- cross-posted to:
- [email protected]
- cross-posted to:
- [email protected]
LLM are the future, but we must still learn to use it correctly. The energy problem depends mainly on 2 things, the use of fossil energy and the abuse of AI including it without need in everything, because the hype, as data logging tool for Big Brother or biased influencers.
You don’t need a 4x4 8 cylinder Pick-up to go 2km to the store to buy bread.
You don’t need a 4x4 8 cylinder Pick-up to go 2km to the store to buy bread.
In the U.S., yes.
It’s simply another case where we have amazing technologies but we lack the right ways to use them, that’s what our culture does: creating amazing techs that can solve lots of human problems and then discarding the part that actually solves a problem unless it’s also profitable for the individual.
It literally is a problem of people wanting to submit other people for power games, that’s not how all societies work, but that’s a foundation for ours, but we’re playing this game so much that we almost broke the console (planet earth and our own bodies health).
It’s an anthropological problem, not a technological one.
This is the point, We have big advances in tech, physic, medicine. science…thanks to AI. But the first use we give it is to create memes, reading BS chats, and build it in fridges, or worst, build it in weapons to kill others.
We should reject them.
LLMs are tools. They’re not replacements for human creativity. They are not reliable sources of truth. They are interesting tools and toys that you can play with.
So have fun and play with them.
See, it’s not fun for the planet.
Well-said. LLMs do have some useful applications, but they cannot replace human creativity nor are they omniscient.
Instead of trying to prevent LLM training on our code, we should be demanding that the models themselves be freed.
You can demand it but it’s not an pragmatic demand as you claim. Open weight models aren’t equivalent to free software, they are much closer proprietary gratis software. Usually you don’t even get access to the training software and the training data and even if you did it would take millions of capital to reproduce them.
But the resulting models must be freed. Any model trained on this code must have its weights released under a compatible copyleft license.
You can put into your license whatever you want but for it to be enforceable it needs to grant licensee additional rights they don’t already have without the license.

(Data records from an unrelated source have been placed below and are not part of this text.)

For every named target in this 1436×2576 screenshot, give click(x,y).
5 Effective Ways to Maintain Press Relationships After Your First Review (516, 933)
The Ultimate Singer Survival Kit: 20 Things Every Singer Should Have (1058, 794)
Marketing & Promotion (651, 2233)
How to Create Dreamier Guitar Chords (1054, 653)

The theory under which tech companies appear to be operating is that they don’t in fact need your permission to include your code into their datasets.
block the crawlers, withdraw from centralized forges like GitHub
Moving away from github has become a good idea since Microsoft has purchased it years ago.
You kind of need to block crawlers because of you host large projects they will just max out your servers resources, CPU or bandwidth whatever is the bottleneck.
Github is blocking crawlers too, they have restricted rate limits a lot recently. If you are using nix/nixos which fetches a lot of repositories from github you often can’t even finish a build without github credentials nowadays with how rate limited github has become.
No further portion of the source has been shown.